Work request: Take from the data every line in which the word "each" is found.

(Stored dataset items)
++++++++++++++++++++

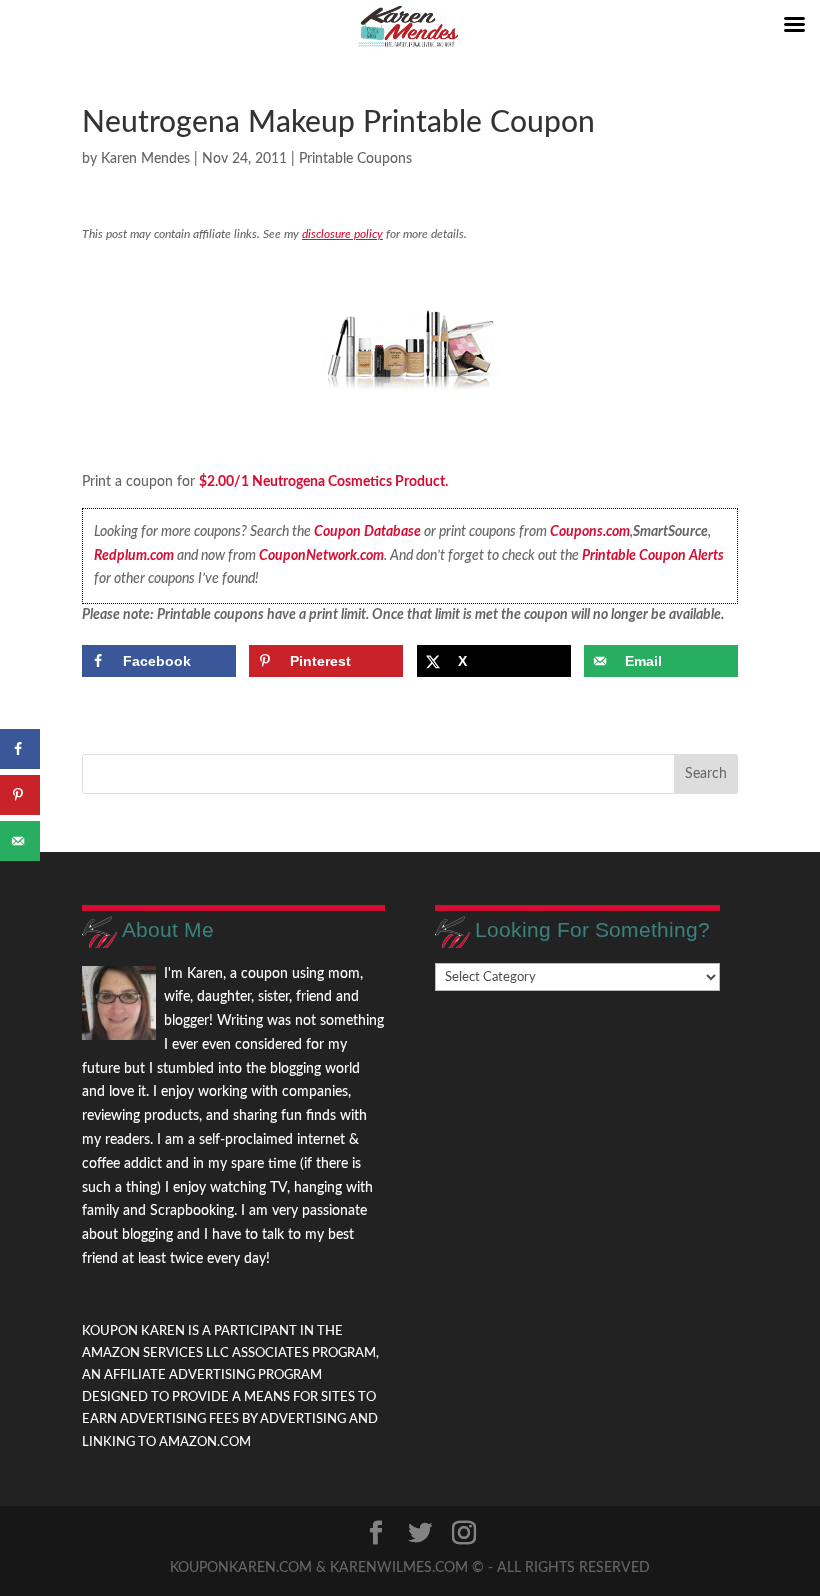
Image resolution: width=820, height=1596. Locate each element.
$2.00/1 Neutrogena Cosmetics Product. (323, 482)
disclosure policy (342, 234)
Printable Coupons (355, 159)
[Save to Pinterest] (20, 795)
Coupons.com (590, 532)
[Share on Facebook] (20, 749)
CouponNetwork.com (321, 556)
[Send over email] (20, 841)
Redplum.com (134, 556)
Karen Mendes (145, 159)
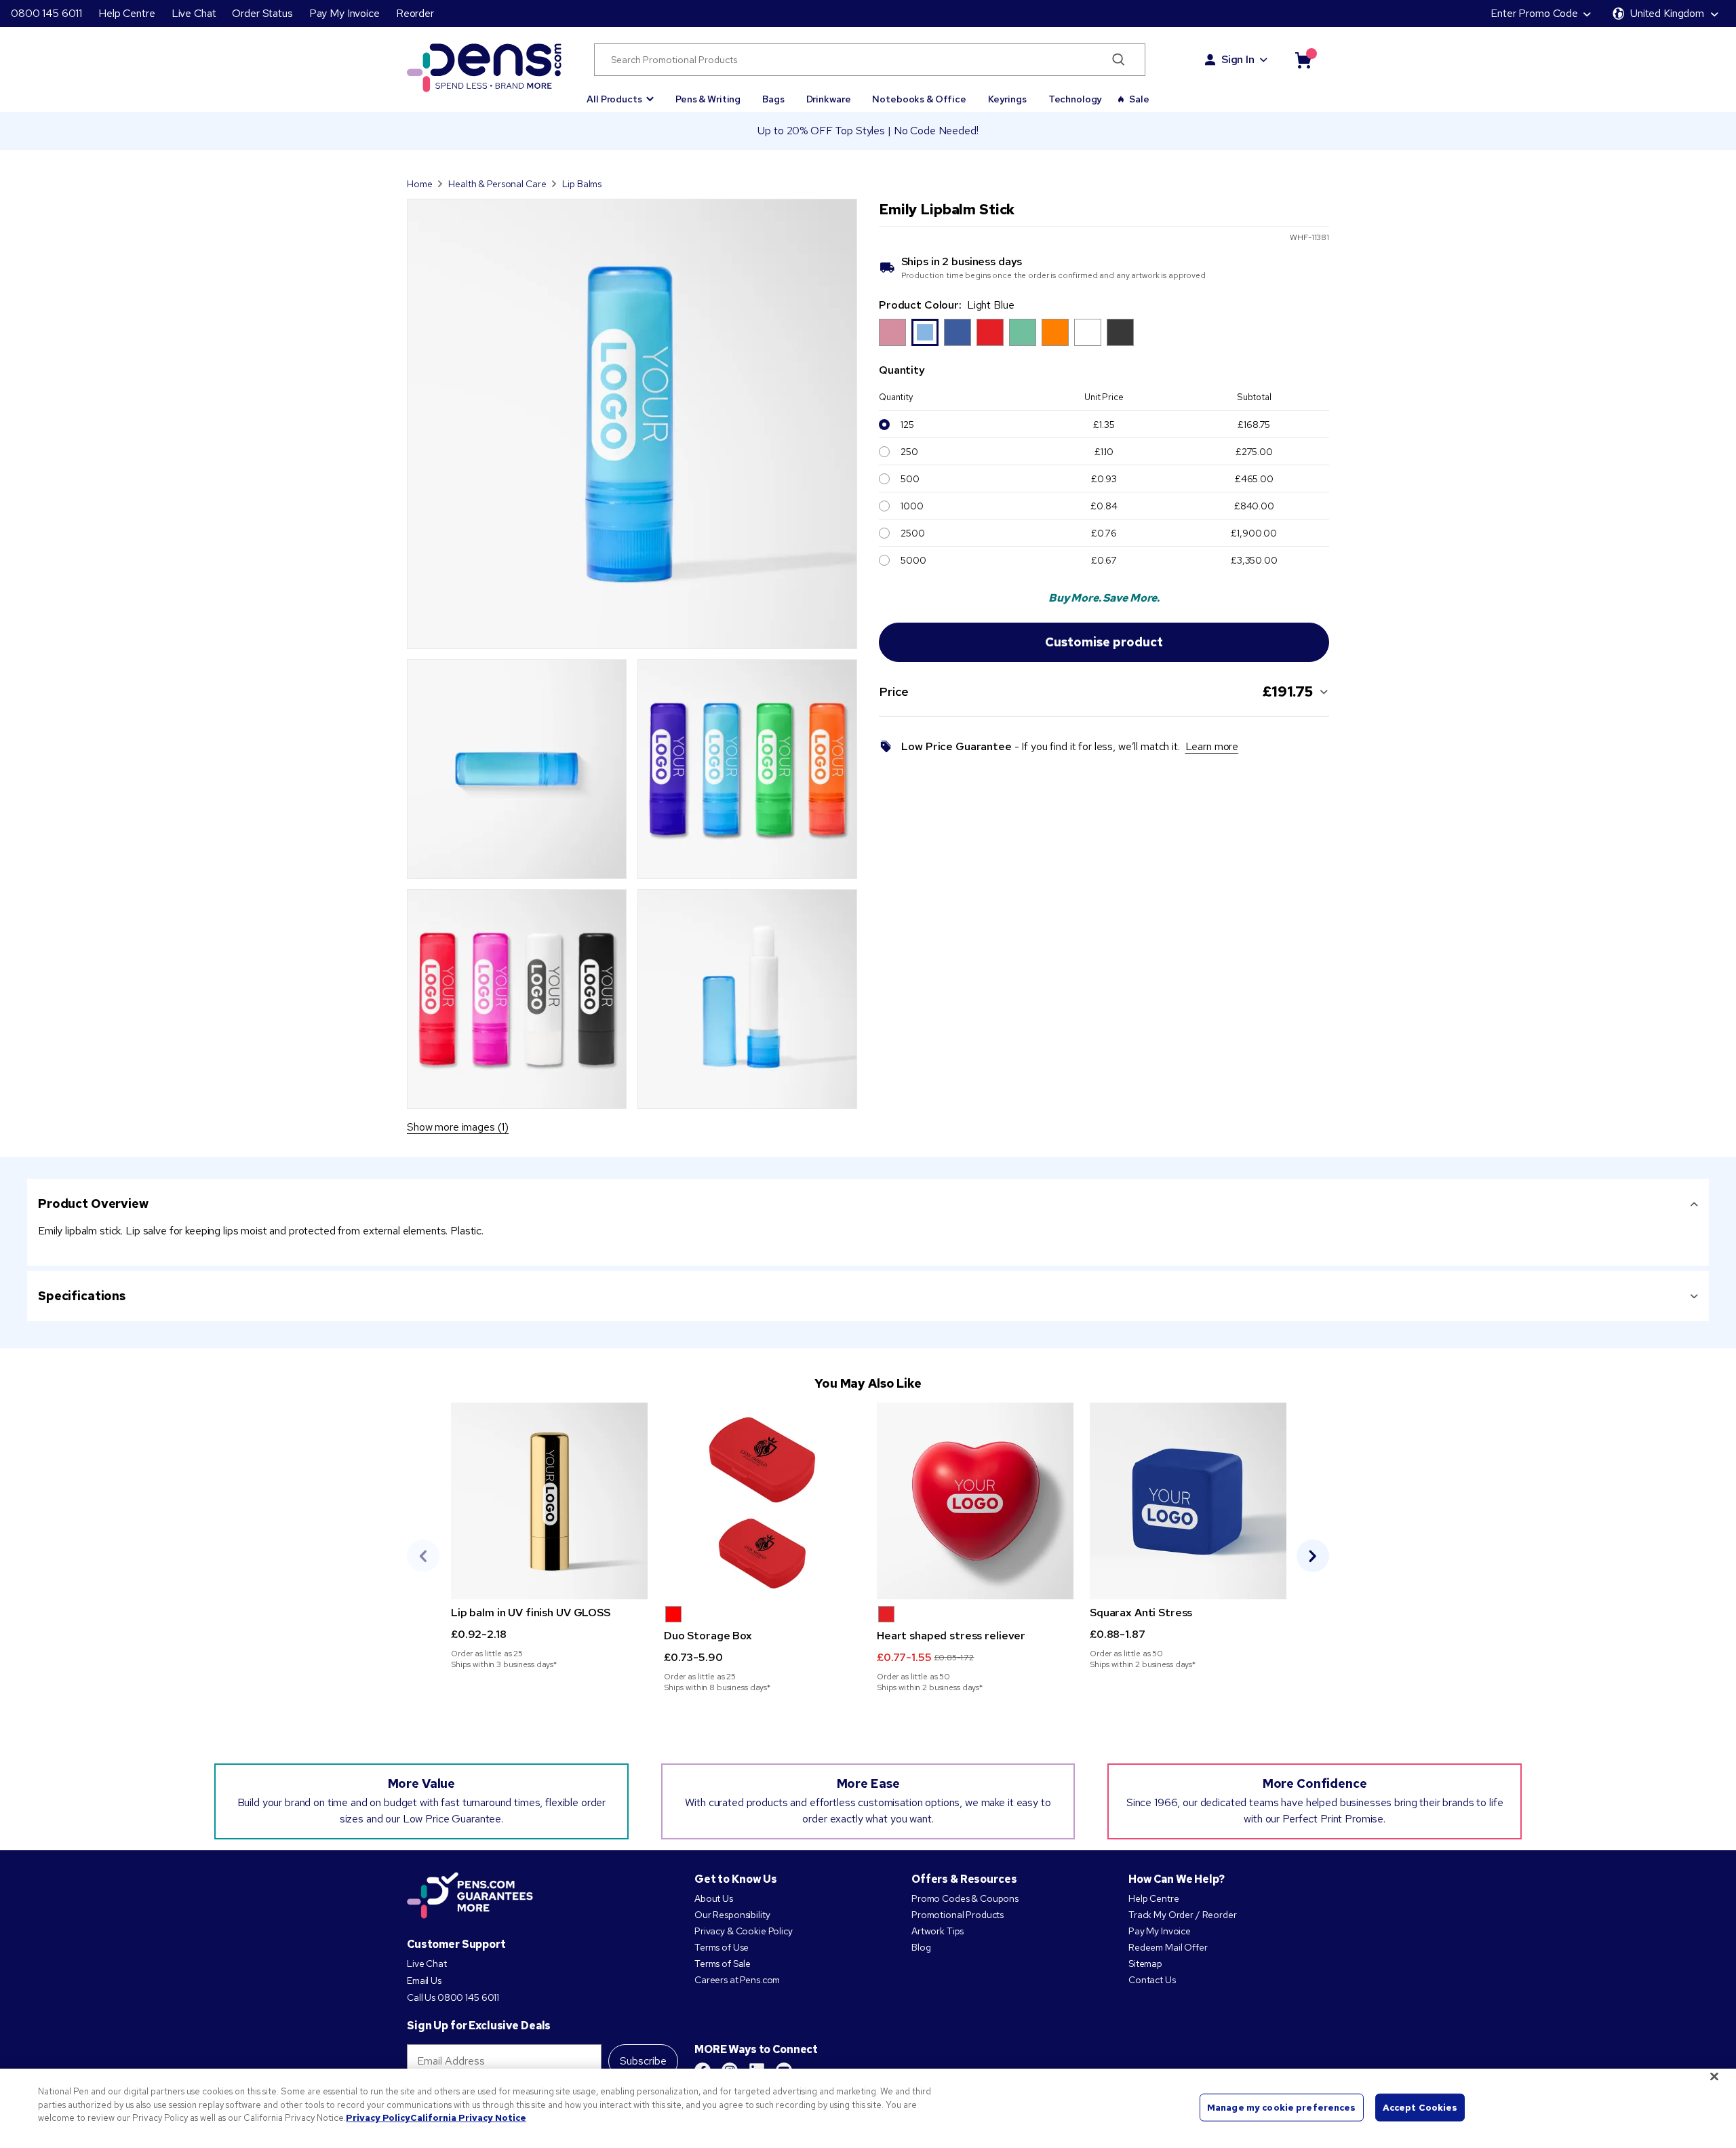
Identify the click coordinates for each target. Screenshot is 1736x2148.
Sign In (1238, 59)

++++++++++++++++++++

Result below:
Image resolution: width=820, height=1596. Locate each element.
Identify the click coordinates for each target. Screenshot is 1736x2148.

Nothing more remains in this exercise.